Propositional tautologies whose analogues for sets are false

Question

Are there tautologies of propositional logic whose analogues for sets are false? I believe I have found such a tautology. For example, $((p \rightarrow q) \vee (q \rightarrow p))$ is a tautology, but the analogue for sets $((A \subseteq B) \vee (B \subseteq A))$ is not always true, for there are sets which are not subsets of each other. But maybe I am just misunderstanding something. My real question is, can someone clarify my misunderstanding, if indeed I am misunderstanding something?

Answer 1

I think you should set the analogy you refer to more precisely.

Basic operations on sets are indeed defined in terms of logical connectives in a one-to-one way. Intersection $\cap$ corresponds to conjunction $\land$ in that $x \in A \cap B$ if and only if $x \in A \land x \in B$. Similarly for other basic operations on sets such as union, complementation, symmetric difference, etc.

According to that, you can establish a nice analogy from some tautologies in propositional logic and basic laws in set theory. For instance, the commutative law for intersection $A \cap B = B \cap A$ corresponds to the tautology conjunction $(p \land q) \leftrightarrow (q \land p)$. This analogy can be made more precise if you look at the Boolean algebra of sets, see here for a very gentle introduction

But $\subseteq$ is not an operation on sets ($A \subseteq B$ is not a set), it is a binary relation on sets, as well as $=$. So, $A \subseteq B$ is a statement that can be true or false, not a set. It doesn't make sense to write something like $(A \subseteq B) \cap C$.

Thus, what you can do with your analogy is to see basic operations on sets as logical connectives, and the relations on sets $=$ and $\subseteq$ as the connectives $\leftrightarrow$ and $\to$. Hence, you can interpret any tautology in classical logic that fulfils the two conditions below:

1. there is only one occurrence of the connectives $\leftrightarrow$ and $\to$, and
2. this occurrence is the main connective of the tautology,

as a set theory law. The formula $(p \to q) \lor (q \to p)$ doesn't fulfill the two conditions above, this is the reason why you can't get the corresponding set theory law from it.

Answer 2

To get a precise analogy between propositional logic and the basic set theory operations, use the following correspondence $\sim$, where the variables $p$ and $q$ name propositions, the variables $P$ and $Q$ name subsets of some given set $U$ (the universe) and the notation $P^c$ means complementation with respect to the universe: $P^c = U \setminus P$.

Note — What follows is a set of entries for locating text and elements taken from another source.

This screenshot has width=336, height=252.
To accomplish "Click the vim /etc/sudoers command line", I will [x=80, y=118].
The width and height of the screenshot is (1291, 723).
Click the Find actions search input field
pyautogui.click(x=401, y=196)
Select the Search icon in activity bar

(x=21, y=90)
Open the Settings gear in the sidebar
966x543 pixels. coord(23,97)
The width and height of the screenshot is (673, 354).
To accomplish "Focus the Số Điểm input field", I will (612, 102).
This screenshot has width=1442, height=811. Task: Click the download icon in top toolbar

\begin{align*} \lnot p &\sim P^c\\ p \lor q &\sim P \cup Q\\ p \land q &\sim P \cap Q\\ p \to q &\sim P^c \cup Q \end{align*}

Under this correspondence a propositional tautology $t$ corresponds to a set expression $T$ which is equal to $U$ for any assignment of subsets of $U$ to the variables occurring in $T$. For example, the propositional tautology $p \lor \lnot p$ corresponds to the set expression $P \cup P^c$, which is equal to $U$ for any subset $P$ of $U$.

Under this correspondence, your example works properly: $(p \to q) \lor (q \to p)$ corresponds to $(P^c \cup Q) \cup (Q^c \cup P)$, which is equal to $U$ for any choice of subsets $P$ and $Q$ of $U$.

This correspondence is essentially the semantics of propositional logic, in which we think of a proposition as denoting some set of situations in which that proposition holds (under some assignment of propositional variables to sets of situations). A tautology is a proposition which holds under all assignments.